Simple-LSH

Python Distribution Utilities


Keywords
hash-bucket, hash-buckets, hashing, locality, locality-sensitive, locality-sensitive-hashing, localitysensitive, lsh, numba, python, sensitive
License
MIT
Install
pip install Simple-LSH==1.0

Documentation

Coverage Status

Locality sensitive hashing

  • Implements lsh with numba + numpy.

Example usage:

from LSH.lsh import VectorsInLSH

list_of_signals = [[1, 2, 3, 4, 5, 6, 7, 8, 9, 10],
                   [2, 3, 4, 5, 6, 7, 8, 9, 10, 11],
                   [5, 4, 3, 2, 1, 0, -1, -2, -3, -4],
                   [-1, 2, -3, 4, -5, 6, -7, 8, -9, 10],
                   [1, 3, 1, 3, 1, 3, 1, 3, 1, 3],
                   [2, 4, 2, 4, 2, 4, 2, 4, 2, 4]]

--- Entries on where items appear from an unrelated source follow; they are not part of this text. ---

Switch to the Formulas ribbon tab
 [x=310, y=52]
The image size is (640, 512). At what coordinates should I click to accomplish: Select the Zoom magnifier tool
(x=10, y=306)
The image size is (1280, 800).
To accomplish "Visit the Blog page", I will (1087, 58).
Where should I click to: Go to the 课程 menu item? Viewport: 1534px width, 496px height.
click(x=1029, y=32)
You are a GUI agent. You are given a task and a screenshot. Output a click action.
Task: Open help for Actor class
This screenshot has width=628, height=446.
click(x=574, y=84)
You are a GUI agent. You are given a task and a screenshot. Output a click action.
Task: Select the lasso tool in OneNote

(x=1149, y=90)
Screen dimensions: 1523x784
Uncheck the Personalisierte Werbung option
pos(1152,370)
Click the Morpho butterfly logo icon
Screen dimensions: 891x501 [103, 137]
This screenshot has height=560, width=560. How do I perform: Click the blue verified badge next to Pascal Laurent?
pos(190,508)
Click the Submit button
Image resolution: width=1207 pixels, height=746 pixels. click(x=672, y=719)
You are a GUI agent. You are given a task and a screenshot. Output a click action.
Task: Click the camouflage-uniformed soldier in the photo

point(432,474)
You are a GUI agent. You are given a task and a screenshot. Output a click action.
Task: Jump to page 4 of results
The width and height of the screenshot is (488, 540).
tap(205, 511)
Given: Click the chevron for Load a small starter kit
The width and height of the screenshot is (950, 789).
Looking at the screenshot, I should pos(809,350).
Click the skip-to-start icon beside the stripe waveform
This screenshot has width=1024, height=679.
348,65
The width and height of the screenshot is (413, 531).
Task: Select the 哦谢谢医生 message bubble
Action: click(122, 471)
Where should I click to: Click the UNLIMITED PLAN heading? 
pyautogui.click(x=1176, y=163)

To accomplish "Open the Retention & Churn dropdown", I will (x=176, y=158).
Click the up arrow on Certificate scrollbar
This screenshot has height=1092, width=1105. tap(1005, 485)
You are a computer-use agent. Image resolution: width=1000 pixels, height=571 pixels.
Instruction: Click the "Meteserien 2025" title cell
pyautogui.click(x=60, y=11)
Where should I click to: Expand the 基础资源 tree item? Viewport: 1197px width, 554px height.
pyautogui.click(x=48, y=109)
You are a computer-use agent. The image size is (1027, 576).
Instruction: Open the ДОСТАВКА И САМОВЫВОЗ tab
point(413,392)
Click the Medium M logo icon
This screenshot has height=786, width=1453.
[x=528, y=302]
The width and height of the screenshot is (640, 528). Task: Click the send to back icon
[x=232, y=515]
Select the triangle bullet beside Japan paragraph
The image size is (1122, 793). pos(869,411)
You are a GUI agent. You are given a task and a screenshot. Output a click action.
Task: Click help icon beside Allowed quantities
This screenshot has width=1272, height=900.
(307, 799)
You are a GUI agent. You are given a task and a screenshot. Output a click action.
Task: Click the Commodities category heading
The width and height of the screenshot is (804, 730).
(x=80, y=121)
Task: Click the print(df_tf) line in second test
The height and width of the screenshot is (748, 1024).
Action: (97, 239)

lsh = VectorsInLSH(8, list_of_signals)
print(lsh.search_results)

This gives us, array([b'+', b'+', b'M', b'\xf4', b'm', b'm'], dtype='|S1'). As expected, the first two signals and the last two signals are put in the same bins. In this example, the maximum number of bin hashes are 256, each using 8 bits. Number of bits used can be changed to change the specificity of each bin. For simplicity, the number of bits can only be more than or equal to 8 and powers of 2.